Linda Sandstrom Simard, Professor and former Associate Dean, is an active participant in national, international and state civil procedure organizations. As a member of the Civil Justice Improvements Committee appointed by the Conference of Chief Justices, she has contributed to a national report that seeks to reduce cost and delay in state courts around the country through procedural reform. She has also served as the National Reporter for the International Association of Procedural Law Conference in Buenos Aires, Argentina, in 2012 reporting on American class action procedure and she is an appointed member of the Standing Advisory Committee on Civil and Appellate Rules for the Massachusetts Supreme Judicial Court.
Professor Simard has been active in the Association of American Law Schools, having been elected Chair of the Civil Procedure Section and serving as a member of the Executive Committee of that Section. Her scholarship includes research on the deterrent value of class action litigation, the inclusion of foreign citizens in transnational class actions, the constitutional limits of personal jurisdiction, and the role of amicus curiae in federal court.

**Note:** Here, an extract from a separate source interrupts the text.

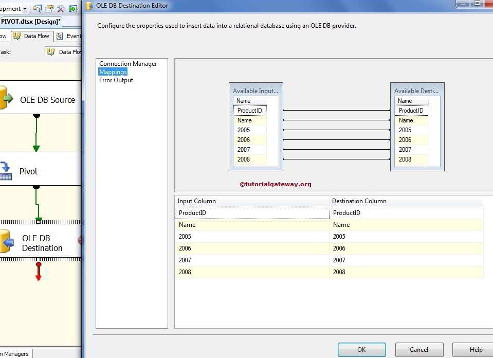The image size is (493, 358).
Task: Open the PIVOT.dtsx [Design] document tab
Action: point(31,22)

Her most recent paper, “Seeking Proportional Discovery: The Beginning of the End of Procedural Uniformity in Civil Rules,” is forthcoming in Vanderbilt Law Review.
Prior to joining the Suffolk Law faculty, Professor Simard practiced complex litigation at the Boston firm of Hale and Dorr (currently Wilmer, Cutler, Pickering, Hale and Dorr) and she clerked for Judge William G. Young on the United States District Court for the District of Massachusetts.